Abstract

A trajectory of a system with two clearly separated time scales generally consists of fast segments (or jumps) followed by slow segments where the trajectory follows an attracting part of a slow manifold. The switch back to fast dynamics typically occurs when the trajectory passes a fold with respect to a fast direction. A special role is played by trajectories known as canard orbits, which do not jump at a fold but, instead, follow a repelling slow manifold for some time. We concentrate here on the case of a slow–fast system with two slow and one fast variable, where canard orbits arise geometrically as intersection curves of two-dimensional attracting and repelling slow manifolds.

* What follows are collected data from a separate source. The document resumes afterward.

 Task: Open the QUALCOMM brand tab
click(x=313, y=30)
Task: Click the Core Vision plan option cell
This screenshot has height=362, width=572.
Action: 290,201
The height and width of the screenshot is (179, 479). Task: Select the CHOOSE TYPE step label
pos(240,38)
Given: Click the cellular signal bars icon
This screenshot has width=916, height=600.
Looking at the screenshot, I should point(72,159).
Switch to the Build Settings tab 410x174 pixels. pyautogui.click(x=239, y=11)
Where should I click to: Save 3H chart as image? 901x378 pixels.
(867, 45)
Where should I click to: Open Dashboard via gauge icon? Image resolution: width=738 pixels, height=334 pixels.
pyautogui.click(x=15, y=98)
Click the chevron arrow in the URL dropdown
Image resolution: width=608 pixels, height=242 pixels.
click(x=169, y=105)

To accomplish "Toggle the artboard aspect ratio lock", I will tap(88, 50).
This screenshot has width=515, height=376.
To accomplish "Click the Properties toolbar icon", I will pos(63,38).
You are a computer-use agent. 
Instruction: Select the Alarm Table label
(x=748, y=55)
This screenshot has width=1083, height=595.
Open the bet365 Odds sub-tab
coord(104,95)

Canard orbits are intimately related to the dynamics near special points known as folded singularities, which in turn have been shown to explain small-amplitude oscillations that can be found as part of so-called mixed-mode oscillations.In this paper we present a numerical method to detect and then follow branches of canard orbits in a system parameter. More specifically, we define well-posed two-point boundary value problems (BVPs) that represent orbit segments on the slow manifolds, and we continue their solution families with the package AUTO. In this way, we are able to deal effectively with the numerical challenge of strong attraction to and strong repulsion from the slow manifolds. Canard orbits are detected as the transverse intersection points of the curves along which attracting and repelling slow manifolds intersect a suitable section (near a folded node). These intersection points correspond to a unique pair of orbits segments, one on the attracting and one on the repelling slow manifold. After concatenation of the respective pairs of orbit segments, all detected canard orbits are represented as solutions of a single BVP, which allows us to continue them in system parameters. We demonstrate with two examples—the self-coupled FitzHugh–Nagumo system and a three-dimensional reduced Hodgkin–Huxley model—that branches of canard orbits can be computed reliably. Furthermore, our computations illustrate that the continuation of canard orbits allows one to find and investigate new types of dynamics, such as the interaction between canard orbits and a saddle periodic orbit that is generated in a singular Hopf bifurcation.